Thursday, April 24, 2008

Eh?

There's a lot here that's defensible. But the idea that Bush v. Gore was not a political decision is based either on dishonesty, delusion, or some blinder-inducing cocktail that combines the two.*

*This thought violates the Eleventh Commandment of Legal Academia and Appellate Commentary ("Thou shalt not criticize Scalia"), which is fine. Let's stipulate that Justice Scalia is way, way smart. But (thus?) pretty much every single opinion he writes includes some degree of prestidigitation. And rather than admire that prestidigitation as part of academic intellectual calisthenics, shouldn't we call it out? At least every now and then?

3 comments:

Anonymous said...

Only if you're going to call out every Supreme Court decision that's ever been politically motivated -- what's your obsession with Bush v. Gore?

Terry Klein said...

For the last fifty years or so, just about every USSC decision has had political elements to it. To say that the one in which those elements were most nakedly apparent was not political strikes me as intellectually dishonest. The left wing of the federal judiciary is guilty of this kind of intellectual dishonesty, too. Not as guilty as the right wing of the federal judiciary, though.

Anonymous said...

It is not true that for the last fifty years or so, "just about every USSC decision has had political elements to it." There are plenty of boring subjects that the USSC addresses and many 9-0 decisions.

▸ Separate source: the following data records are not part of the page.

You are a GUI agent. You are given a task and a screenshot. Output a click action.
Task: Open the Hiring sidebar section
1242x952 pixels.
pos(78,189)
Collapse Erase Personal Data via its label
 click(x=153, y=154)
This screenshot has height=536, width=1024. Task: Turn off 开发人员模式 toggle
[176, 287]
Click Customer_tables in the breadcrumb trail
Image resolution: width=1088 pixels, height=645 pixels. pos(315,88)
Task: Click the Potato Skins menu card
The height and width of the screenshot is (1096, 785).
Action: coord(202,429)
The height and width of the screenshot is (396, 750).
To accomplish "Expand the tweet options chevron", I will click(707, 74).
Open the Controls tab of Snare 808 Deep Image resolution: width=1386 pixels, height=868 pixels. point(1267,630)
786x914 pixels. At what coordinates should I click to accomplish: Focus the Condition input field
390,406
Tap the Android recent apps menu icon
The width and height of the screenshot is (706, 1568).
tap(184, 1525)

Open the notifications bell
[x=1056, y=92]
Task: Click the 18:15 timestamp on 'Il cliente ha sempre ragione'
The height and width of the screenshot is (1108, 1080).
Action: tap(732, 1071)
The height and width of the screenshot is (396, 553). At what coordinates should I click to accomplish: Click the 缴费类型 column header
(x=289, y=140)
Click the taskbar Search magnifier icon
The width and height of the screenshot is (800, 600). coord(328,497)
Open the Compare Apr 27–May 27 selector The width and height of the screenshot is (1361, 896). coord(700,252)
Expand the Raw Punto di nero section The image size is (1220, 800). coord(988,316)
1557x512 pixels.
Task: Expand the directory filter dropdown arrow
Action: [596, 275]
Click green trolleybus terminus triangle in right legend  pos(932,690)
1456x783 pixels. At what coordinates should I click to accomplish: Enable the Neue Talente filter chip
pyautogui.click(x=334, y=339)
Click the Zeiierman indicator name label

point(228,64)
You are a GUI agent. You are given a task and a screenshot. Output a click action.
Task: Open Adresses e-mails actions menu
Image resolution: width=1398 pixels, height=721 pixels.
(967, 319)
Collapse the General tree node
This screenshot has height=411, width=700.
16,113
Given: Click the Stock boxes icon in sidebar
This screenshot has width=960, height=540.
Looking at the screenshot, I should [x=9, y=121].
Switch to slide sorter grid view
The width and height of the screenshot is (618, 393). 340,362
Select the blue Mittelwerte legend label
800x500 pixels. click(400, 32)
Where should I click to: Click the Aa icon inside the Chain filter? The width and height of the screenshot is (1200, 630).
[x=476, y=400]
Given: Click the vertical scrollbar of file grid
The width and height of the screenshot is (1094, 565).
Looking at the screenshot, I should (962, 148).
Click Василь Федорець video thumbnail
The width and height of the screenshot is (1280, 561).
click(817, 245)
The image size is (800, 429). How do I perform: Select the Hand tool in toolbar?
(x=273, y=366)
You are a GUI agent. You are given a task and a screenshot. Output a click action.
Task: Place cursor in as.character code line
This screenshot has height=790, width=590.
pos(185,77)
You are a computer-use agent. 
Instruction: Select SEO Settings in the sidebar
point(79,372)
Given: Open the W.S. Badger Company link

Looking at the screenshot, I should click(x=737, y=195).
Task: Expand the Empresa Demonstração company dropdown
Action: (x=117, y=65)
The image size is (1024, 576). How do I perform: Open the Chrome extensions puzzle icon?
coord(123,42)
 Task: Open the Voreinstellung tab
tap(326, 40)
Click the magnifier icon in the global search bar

You're setting up a strawman by arguing against people who think Bush v. Gore is not a political decision. Of course it was, and so was Roe v. Wade. As for the comparative politics of the "left wing" v. the "right wing" of the judiciary, comments about who is more "guilty" reveal the bias of the writer more than they contribute anything to the discussion of the legitimacy of a judiciary with political wings, at all.